Going down the data below, set down exactly the line with "Instruction: Click the ZB_ActiveChannel" and each line after it through the line with "Click the MD medical device symbol"; no other lines.

++++++

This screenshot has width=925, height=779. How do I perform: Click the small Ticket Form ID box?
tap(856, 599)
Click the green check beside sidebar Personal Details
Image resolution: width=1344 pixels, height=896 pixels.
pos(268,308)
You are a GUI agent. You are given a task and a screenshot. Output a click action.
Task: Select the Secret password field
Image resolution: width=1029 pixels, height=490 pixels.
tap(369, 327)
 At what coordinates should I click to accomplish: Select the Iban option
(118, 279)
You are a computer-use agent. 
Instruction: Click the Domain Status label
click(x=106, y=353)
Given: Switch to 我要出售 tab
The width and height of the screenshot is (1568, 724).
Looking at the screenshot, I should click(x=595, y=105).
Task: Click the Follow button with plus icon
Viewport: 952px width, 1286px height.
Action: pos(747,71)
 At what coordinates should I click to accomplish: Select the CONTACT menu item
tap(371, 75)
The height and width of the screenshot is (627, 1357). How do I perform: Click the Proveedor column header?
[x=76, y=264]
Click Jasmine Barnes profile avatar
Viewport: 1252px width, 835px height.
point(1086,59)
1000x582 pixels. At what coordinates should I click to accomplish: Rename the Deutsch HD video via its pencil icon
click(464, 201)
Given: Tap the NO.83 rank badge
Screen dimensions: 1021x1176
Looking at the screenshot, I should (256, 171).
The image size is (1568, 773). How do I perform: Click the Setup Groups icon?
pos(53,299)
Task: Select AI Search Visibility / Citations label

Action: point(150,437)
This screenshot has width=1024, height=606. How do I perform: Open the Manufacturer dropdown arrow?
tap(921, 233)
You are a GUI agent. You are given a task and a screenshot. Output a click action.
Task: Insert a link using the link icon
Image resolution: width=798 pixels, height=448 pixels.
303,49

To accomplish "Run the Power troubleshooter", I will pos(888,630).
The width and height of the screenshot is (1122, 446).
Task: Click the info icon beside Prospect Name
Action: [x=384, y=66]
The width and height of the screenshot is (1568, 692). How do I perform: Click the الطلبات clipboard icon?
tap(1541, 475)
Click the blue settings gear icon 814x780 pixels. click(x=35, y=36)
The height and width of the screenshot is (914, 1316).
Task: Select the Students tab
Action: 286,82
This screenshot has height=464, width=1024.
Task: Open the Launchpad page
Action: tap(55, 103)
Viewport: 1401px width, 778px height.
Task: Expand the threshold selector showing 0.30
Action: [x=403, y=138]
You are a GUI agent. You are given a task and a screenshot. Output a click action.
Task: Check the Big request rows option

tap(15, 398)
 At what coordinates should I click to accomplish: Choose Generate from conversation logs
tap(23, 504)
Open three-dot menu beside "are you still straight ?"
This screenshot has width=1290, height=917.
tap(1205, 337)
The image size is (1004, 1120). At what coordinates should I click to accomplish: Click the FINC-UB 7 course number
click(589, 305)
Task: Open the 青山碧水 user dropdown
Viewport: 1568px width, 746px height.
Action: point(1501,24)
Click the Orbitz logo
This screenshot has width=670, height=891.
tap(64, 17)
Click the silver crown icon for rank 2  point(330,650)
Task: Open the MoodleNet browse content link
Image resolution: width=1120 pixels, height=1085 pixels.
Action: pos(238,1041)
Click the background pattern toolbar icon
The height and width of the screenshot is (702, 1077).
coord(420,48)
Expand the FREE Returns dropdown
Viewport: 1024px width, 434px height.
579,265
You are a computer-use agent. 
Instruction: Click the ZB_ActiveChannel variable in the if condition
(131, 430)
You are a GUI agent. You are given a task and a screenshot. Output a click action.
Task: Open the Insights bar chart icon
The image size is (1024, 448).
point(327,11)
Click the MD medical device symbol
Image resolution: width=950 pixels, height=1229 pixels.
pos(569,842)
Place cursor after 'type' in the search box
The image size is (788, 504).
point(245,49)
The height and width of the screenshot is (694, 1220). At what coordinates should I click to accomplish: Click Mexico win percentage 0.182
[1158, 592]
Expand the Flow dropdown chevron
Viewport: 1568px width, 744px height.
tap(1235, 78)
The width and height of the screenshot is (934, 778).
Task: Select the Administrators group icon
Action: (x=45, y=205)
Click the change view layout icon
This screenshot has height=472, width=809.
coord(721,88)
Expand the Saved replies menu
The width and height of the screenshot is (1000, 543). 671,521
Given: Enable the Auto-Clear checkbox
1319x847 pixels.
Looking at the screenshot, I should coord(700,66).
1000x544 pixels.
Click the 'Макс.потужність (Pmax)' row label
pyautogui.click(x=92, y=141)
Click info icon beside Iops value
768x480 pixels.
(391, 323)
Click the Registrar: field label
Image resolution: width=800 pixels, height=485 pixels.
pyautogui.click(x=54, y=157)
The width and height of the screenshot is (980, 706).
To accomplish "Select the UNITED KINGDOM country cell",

++++++

**Answer box**.
Instruction: Click the ZB_ActiveChannel variable in the if condition
(131, 430)
You are a GUI agent. You are given a task and a screenshot. Output a click action.
Task: Open the Insights bar chart icon
The image size is (1024, 448).
point(327,11)
Click the MD medical device symbol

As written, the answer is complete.